À vrai dire, Il ne semble pas si évident d’affirmer tout benoîtement que « la laïcité est le fondement de la démocratie ». En effet, l’histoire a montré qu’une démocratie peut ne pas être laïque : lorsque tous ses membres sont suffisamment affiliés à une religion ou à des religiosités déterminées ou bien lorsqu’une religion, voire une simple référence religieuse, y reçoit une valeur constitutionnelle plus ou moins contrebalancée par un principe de liberté de conscience (cf. les exemples américain ou européens[12]).
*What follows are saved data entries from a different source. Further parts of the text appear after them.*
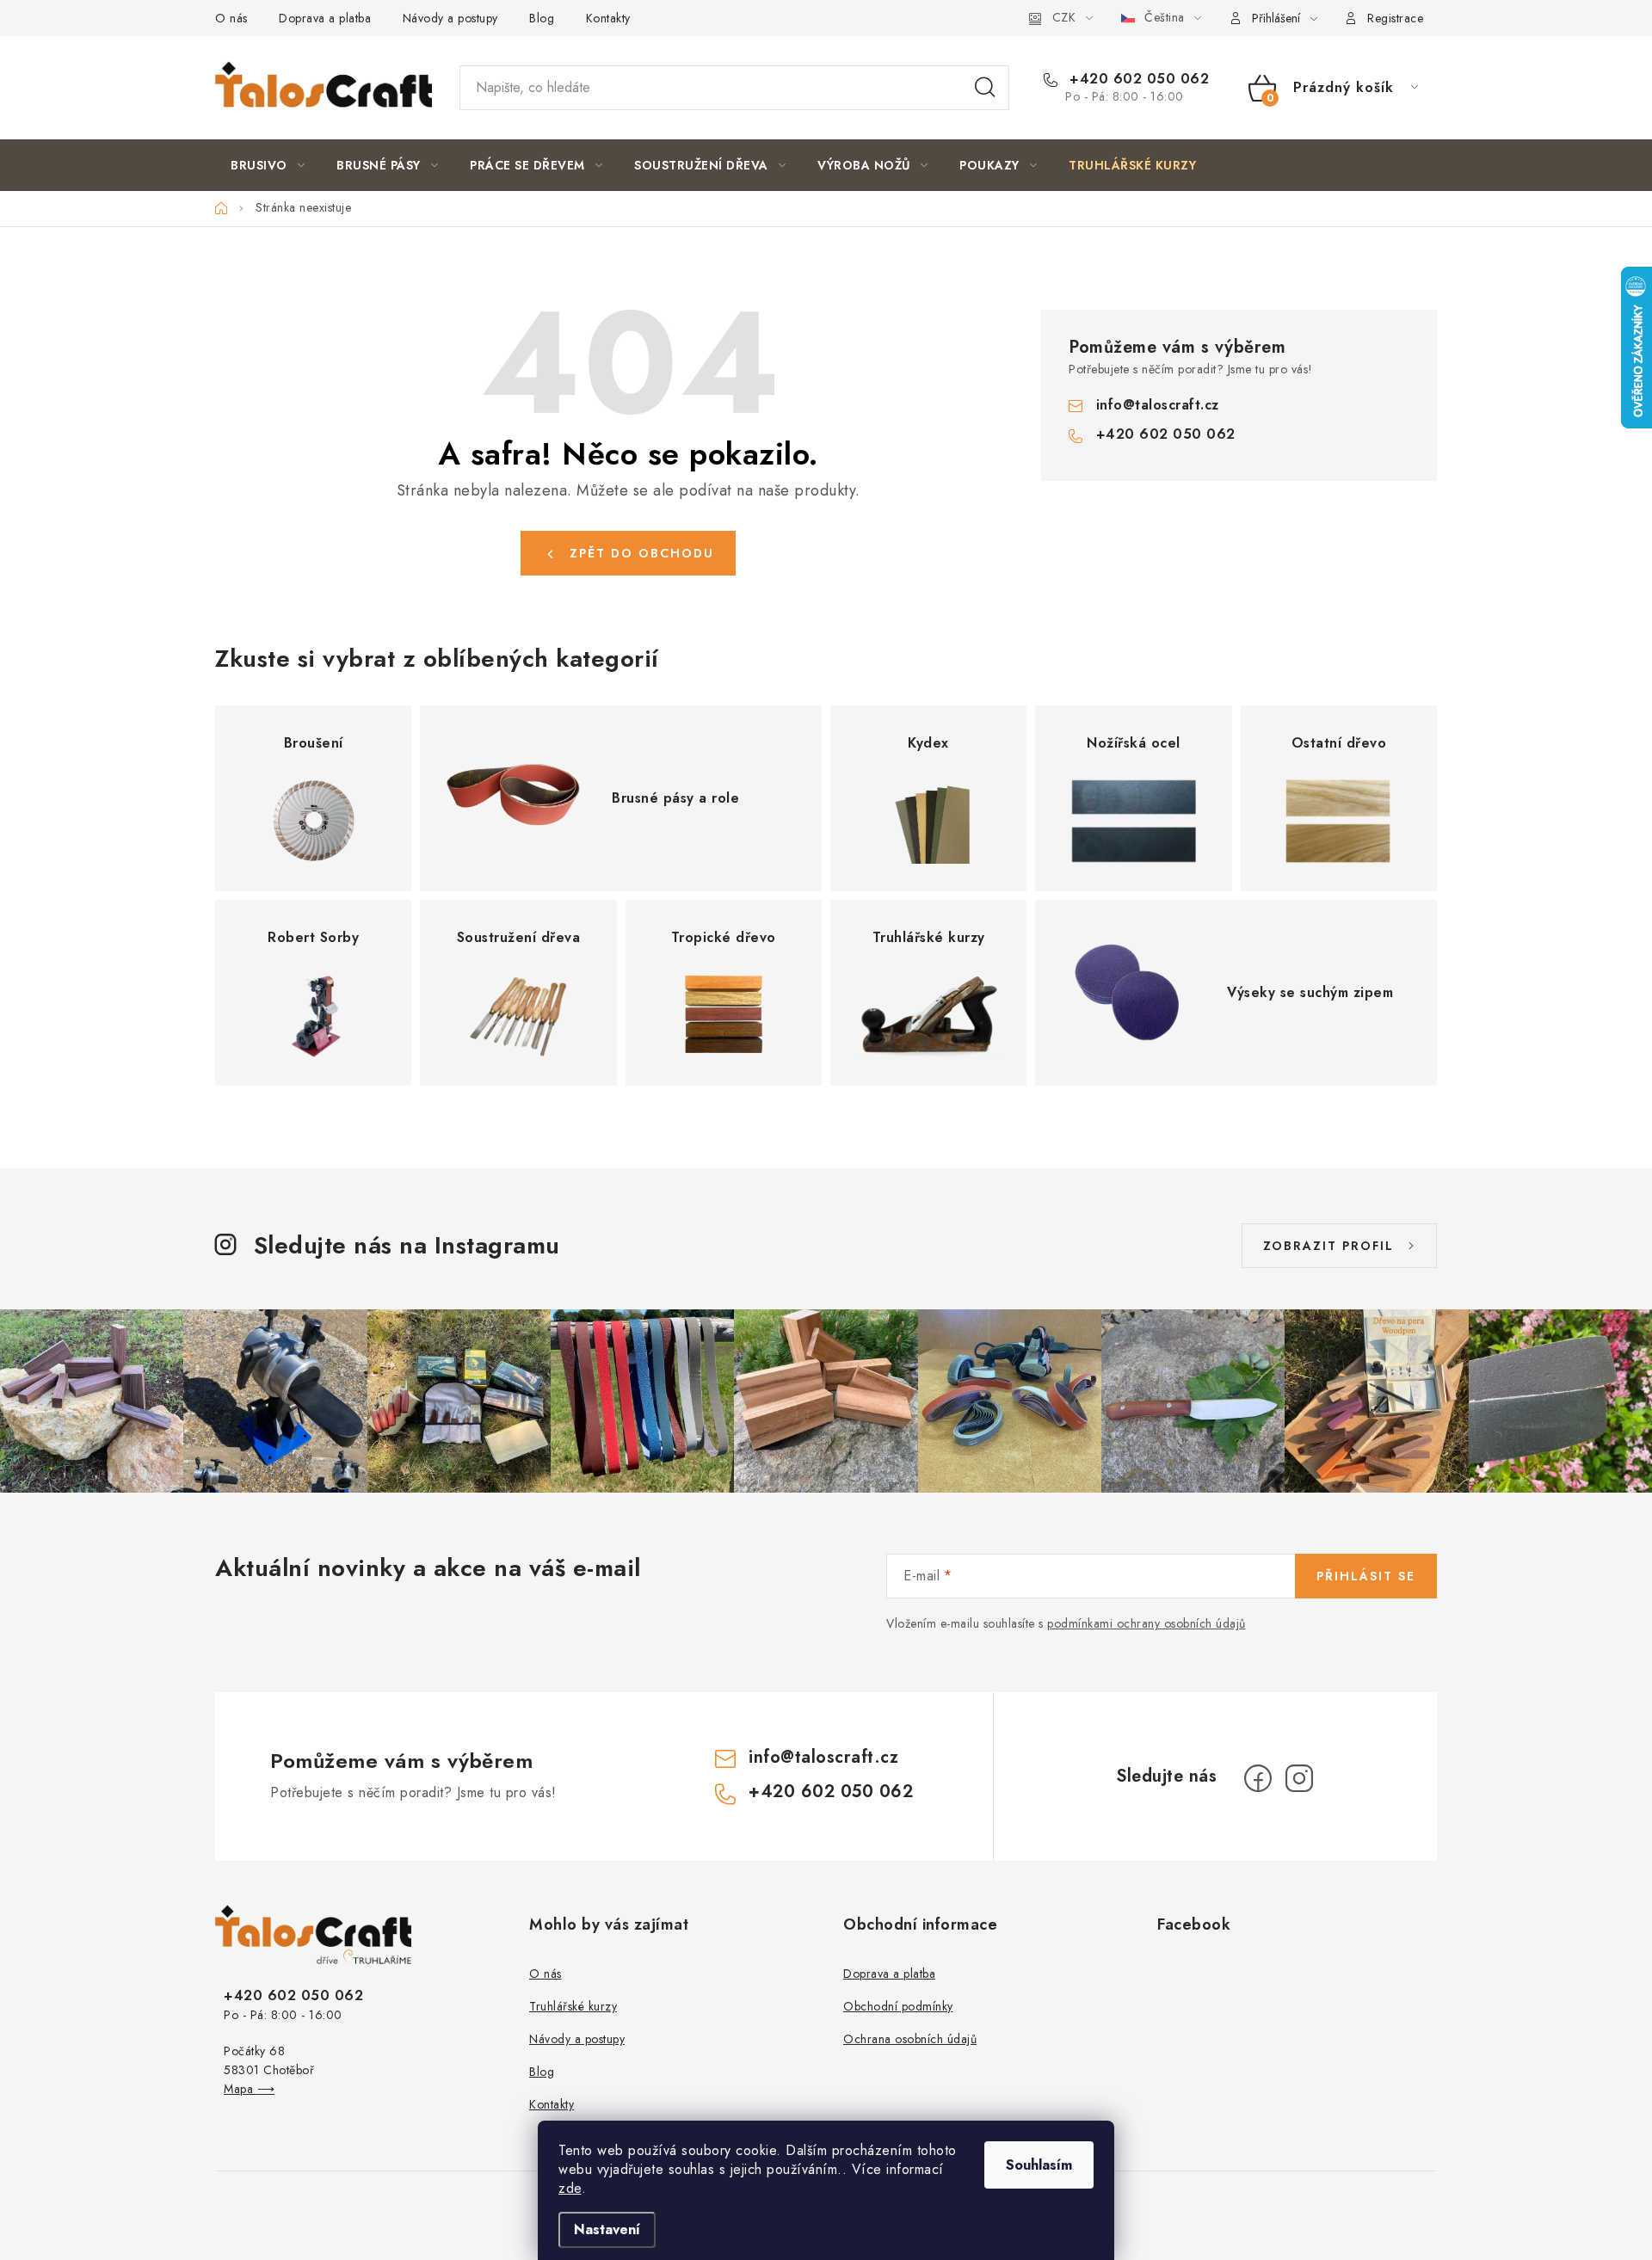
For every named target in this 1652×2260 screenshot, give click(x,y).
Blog (541, 18)
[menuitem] (267, 165)
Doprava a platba (325, 18)
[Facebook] (1258, 1778)
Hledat (985, 87)
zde (570, 2188)
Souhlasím (1039, 2165)
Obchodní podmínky (898, 2006)
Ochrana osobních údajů (910, 2039)
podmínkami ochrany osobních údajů (1146, 1623)
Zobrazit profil (1328, 1245)
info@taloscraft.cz (1157, 405)
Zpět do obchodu (642, 553)
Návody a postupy (450, 18)
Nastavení (607, 2229)
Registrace (1395, 18)
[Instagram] (1299, 1778)
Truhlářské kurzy (573, 2006)
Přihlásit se (1365, 1576)
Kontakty (608, 18)
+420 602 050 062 (1137, 79)
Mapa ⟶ (249, 2088)
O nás (231, 18)
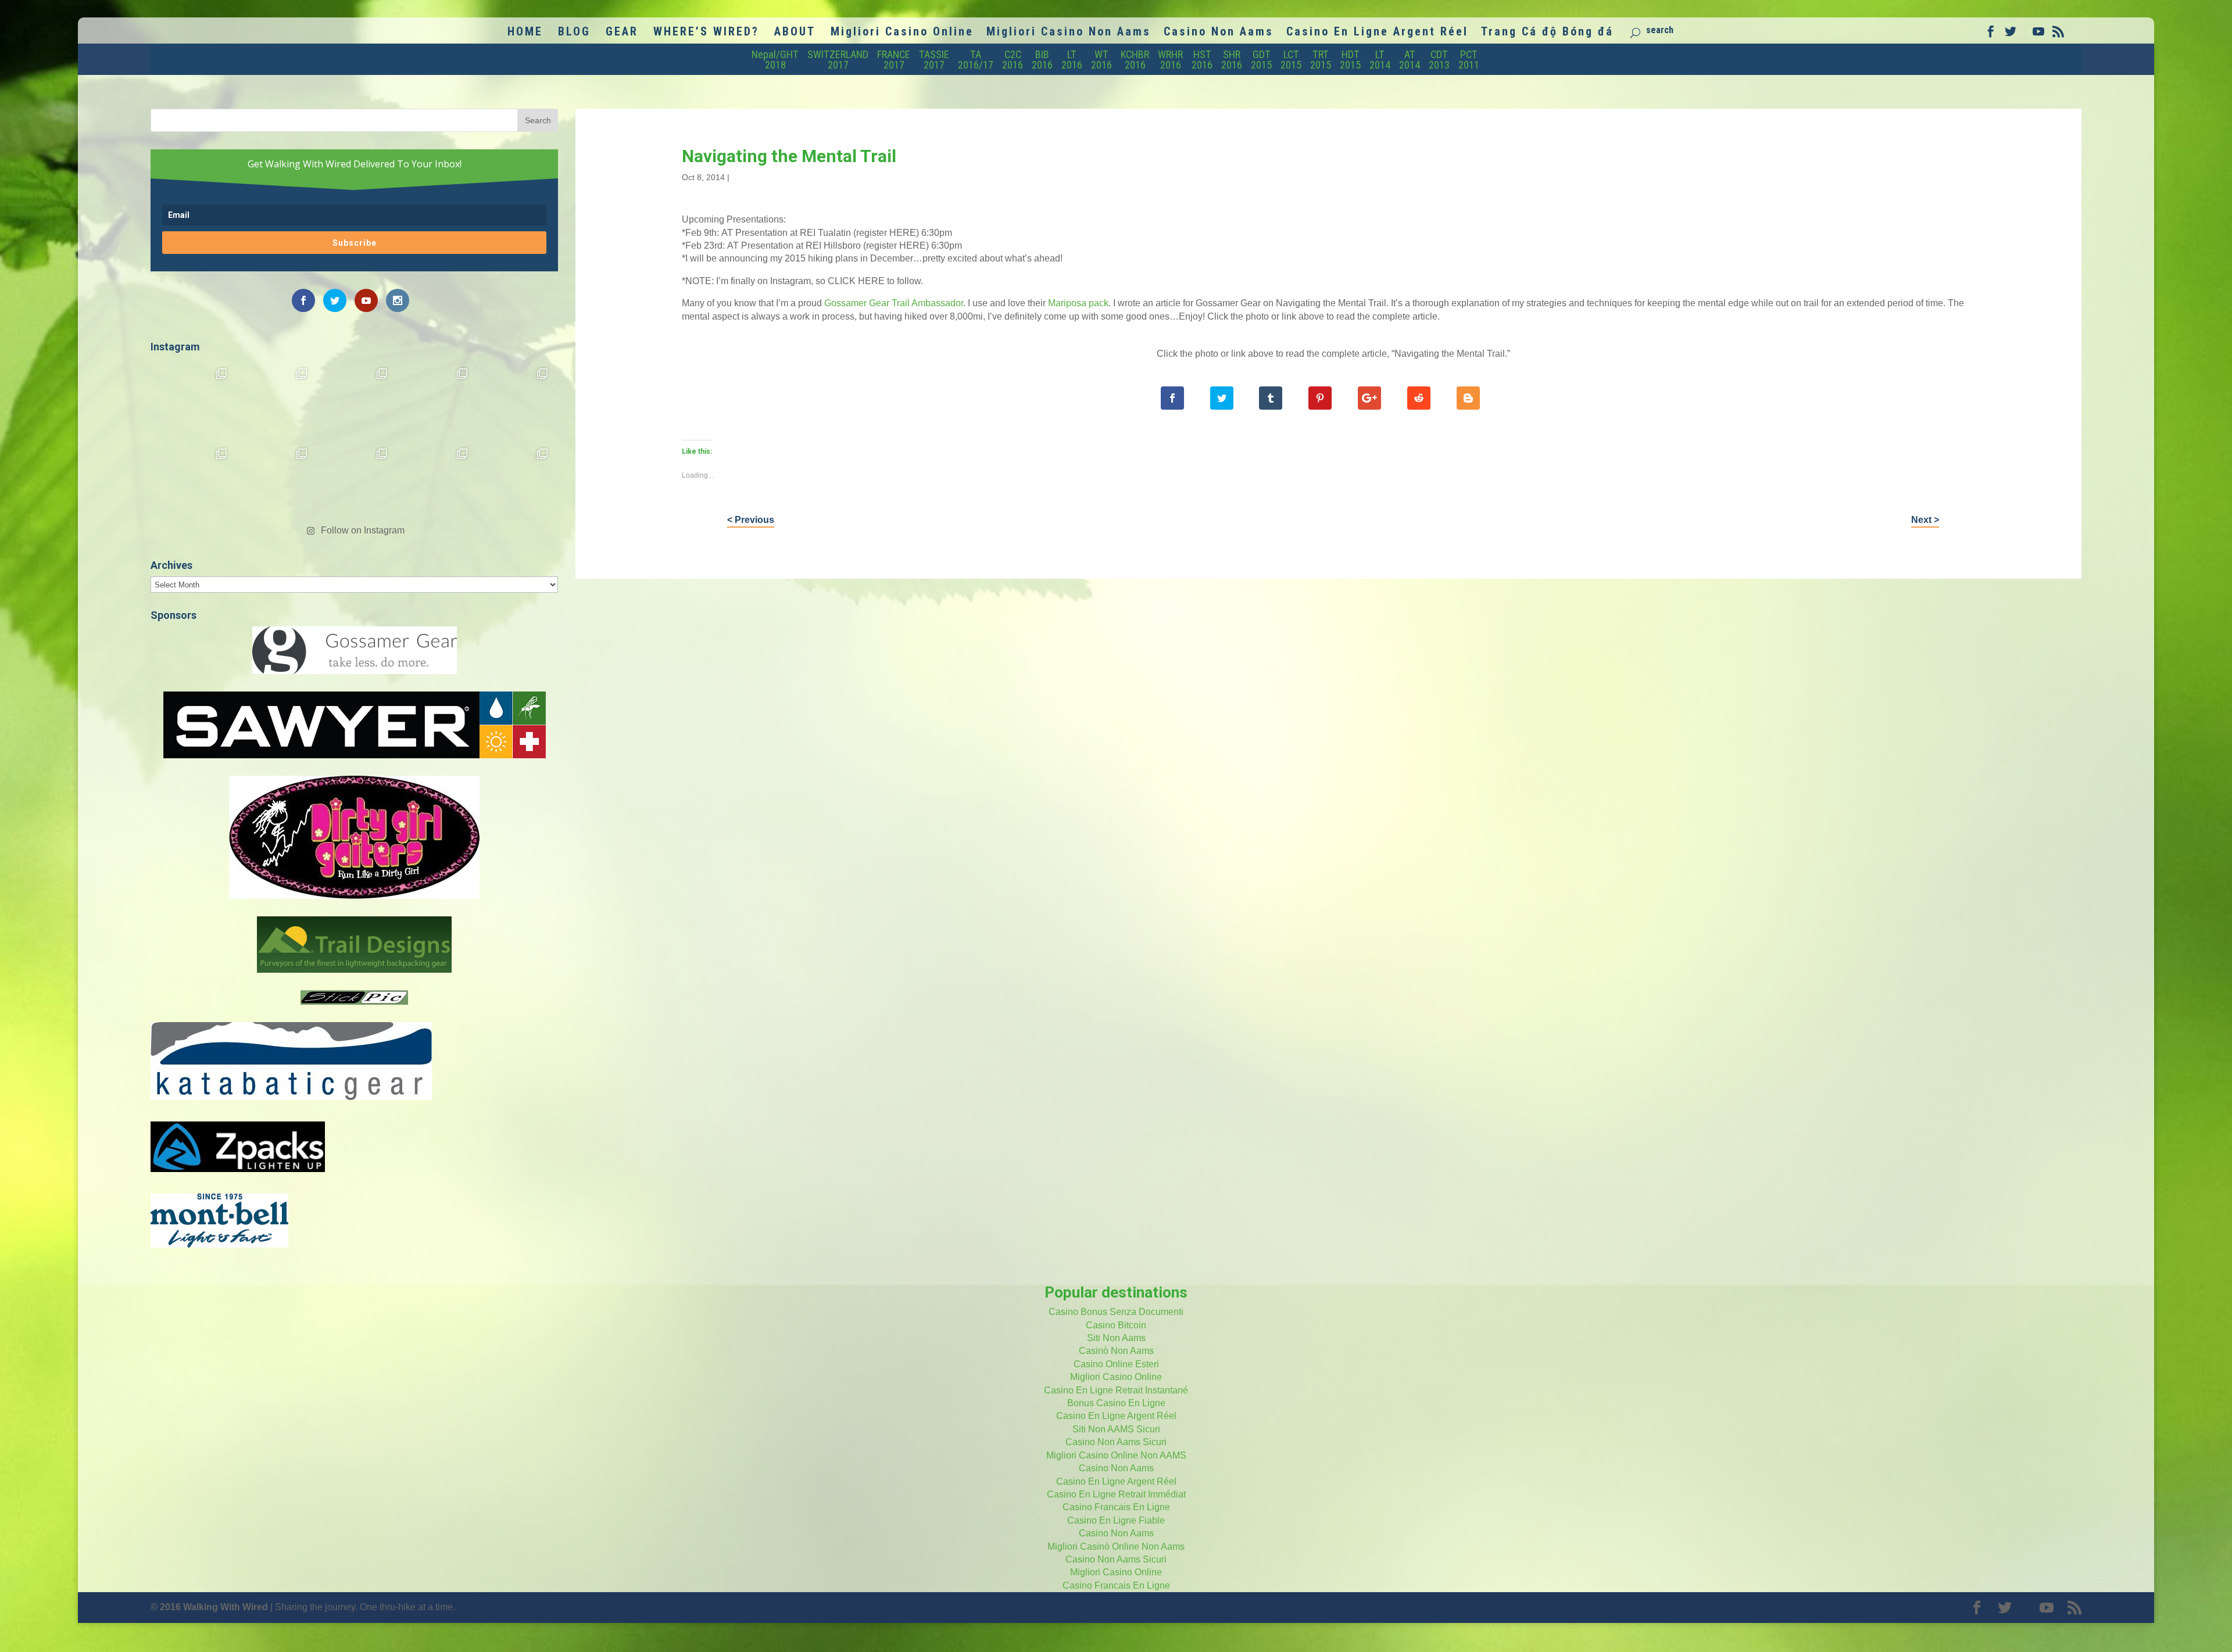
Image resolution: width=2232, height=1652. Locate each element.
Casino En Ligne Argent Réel (1377, 32)
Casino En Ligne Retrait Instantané (1116, 1390)
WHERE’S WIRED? (706, 32)
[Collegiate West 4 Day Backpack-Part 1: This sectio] (515, 481)
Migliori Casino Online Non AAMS (1116, 1455)
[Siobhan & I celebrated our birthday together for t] (274, 481)
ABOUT (794, 32)
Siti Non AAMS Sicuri (1116, 1429)
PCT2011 (1468, 59)
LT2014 (1379, 59)
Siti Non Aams (1116, 1338)
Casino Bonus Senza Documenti (1116, 1312)
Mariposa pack (1078, 303)
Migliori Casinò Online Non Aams (1116, 1546)
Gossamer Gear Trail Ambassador (893, 303)
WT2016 (1101, 59)
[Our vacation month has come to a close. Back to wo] (354, 481)
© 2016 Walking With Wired (209, 1607)
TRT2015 (1320, 59)
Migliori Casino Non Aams (1068, 32)
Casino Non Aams (1219, 32)
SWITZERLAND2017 (837, 59)
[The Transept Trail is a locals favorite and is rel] (354, 401)
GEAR (622, 32)
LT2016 (1071, 59)
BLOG (574, 32)
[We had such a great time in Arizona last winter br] (193, 481)
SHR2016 (1231, 59)
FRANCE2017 (893, 59)
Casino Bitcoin (1116, 1325)
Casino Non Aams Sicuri (1116, 1442)
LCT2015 (1290, 59)
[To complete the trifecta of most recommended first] (515, 401)
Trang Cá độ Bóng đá (1547, 32)
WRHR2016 (1170, 59)
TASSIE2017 (934, 59)
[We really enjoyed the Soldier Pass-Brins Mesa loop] (435, 401)
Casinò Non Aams (1116, 1351)
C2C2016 (1012, 59)
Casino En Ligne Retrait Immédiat (1116, 1494)
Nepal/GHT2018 (775, 59)
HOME (525, 32)
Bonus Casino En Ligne (1116, 1403)
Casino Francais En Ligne (1116, 1507)
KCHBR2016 (1135, 59)
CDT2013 (1439, 59)
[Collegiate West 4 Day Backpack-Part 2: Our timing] (435, 481)
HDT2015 (1350, 59)
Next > (1925, 520)
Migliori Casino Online (902, 32)
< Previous (750, 520)
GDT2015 (1261, 59)
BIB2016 (1042, 59)
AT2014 (1409, 59)
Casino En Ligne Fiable (1116, 1520)
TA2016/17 (975, 59)
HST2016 (1202, 59)
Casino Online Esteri (1116, 1364)
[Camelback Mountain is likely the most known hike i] (274, 401)
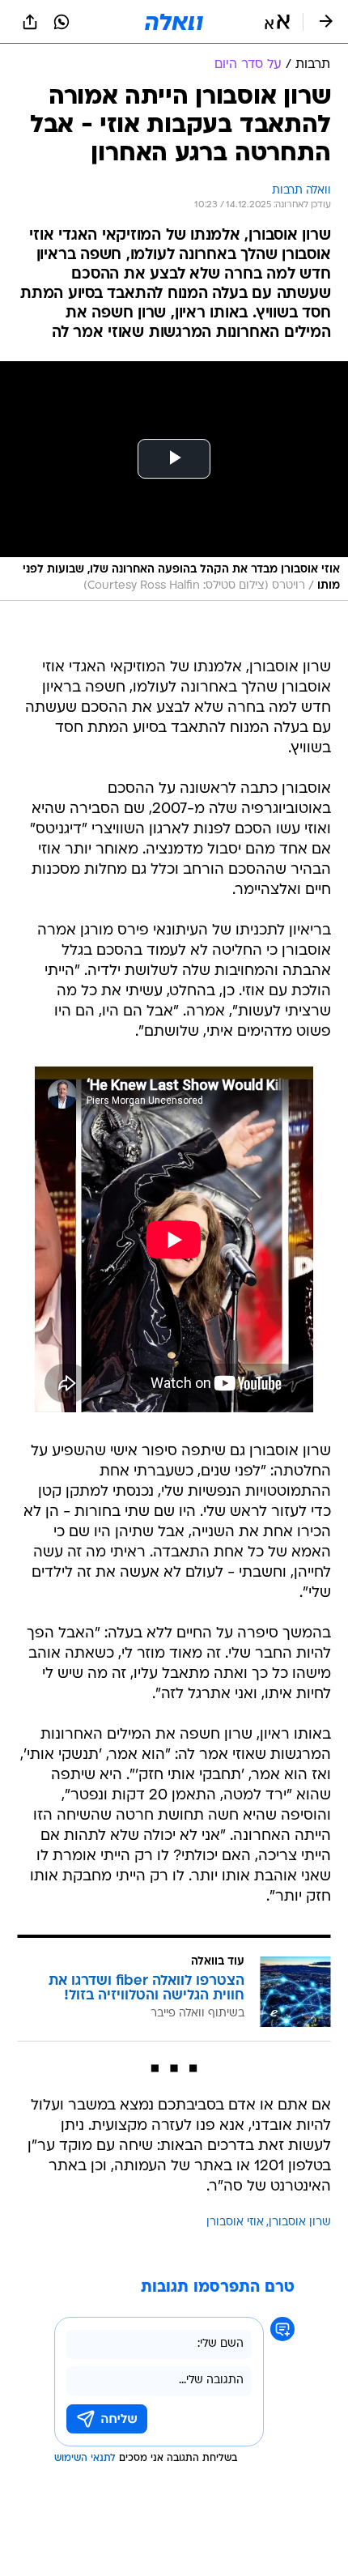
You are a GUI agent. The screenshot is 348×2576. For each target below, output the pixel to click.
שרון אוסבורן (300, 2222)
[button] (277, 22)
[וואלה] (174, 22)
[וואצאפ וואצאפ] (61, 22)
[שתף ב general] (30, 22)
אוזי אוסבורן (235, 2222)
Elle a montré aussi qu’une dictature peut, semble-t-il, être laïque : la Turquie, celle qui naît le 29 octobre 1923, a-t-elle été une démocratie ? Le kémalisme, qui s’est affiché comme laïque, n’a-t-il pas pris des mesures manifestement anti-religieuses : suppression des établissements d’enseignement religieux, des tribunaux musulmans et du mariage religieux, interdiction des ordres, des confréries, du port de tout costume religieux, adoption de codes juridiques inspirés de codes occidentaux, du calendrier grégorien, de l’alphabet latin à la place de l’alphabet arabe, épuration de la langue de nombreux mots arabes et persans ? Peut-on dire raisonnablement que l’Irak sous dictature était laïque ? Mais les faits, aussi têtus soient-ils, laissent un espace légitime aux principes.
Est-il vrai que, comme le dit Jaurès dans un discours de remise des prix au collège de Castres, le 30 juillet 1904 : « Démocratie et laïcité sont identiques » (Jaurès, Rallumer les soleils, Paris, Omnibus, 2006, p. 576-7) ? La laïcité est-elle le fondement de la démocratie ou même seulement un de ses fondements ? Au sens strict, il semble que non. Car la laïcité est le nom donné au principe de liberté de conscience en matière religieuse. Le terme le dit par lui-même et ses usages politiques et juridiques le confirment largement. La laïcité est une liberté à l’égard du religieux, c’est-à-dire une application du principe général de liberté individuelle et d’autonomie de jugement comme de choix, d’autonomie intellectuelle et d’autonomie pratique, à propos d’un objet particulier, à savoir la croyance et la pratique religieuse. À ce titre, la laïcité est dérivée de l’ordre politique républicain et démocratique. C’est parce que ce système politique présuppose une liberté intellectuelle de conscience de chaque membre du corps politique et une égalité de principe entre chaque membre que la laïcité y est pratiquement possible. C’est parce que cet État a été constitué en vue de la liberté et de l’égalité pour chaque membre qu’il peut ensuite y avoir par exemple la laïcité. Elle est donc en ce sens dérivée et seconde. Impossible de dire qu’elle est un fondement de la démocratie ; elle est plutôt une conséquence (logiquement), ou un effet (historique).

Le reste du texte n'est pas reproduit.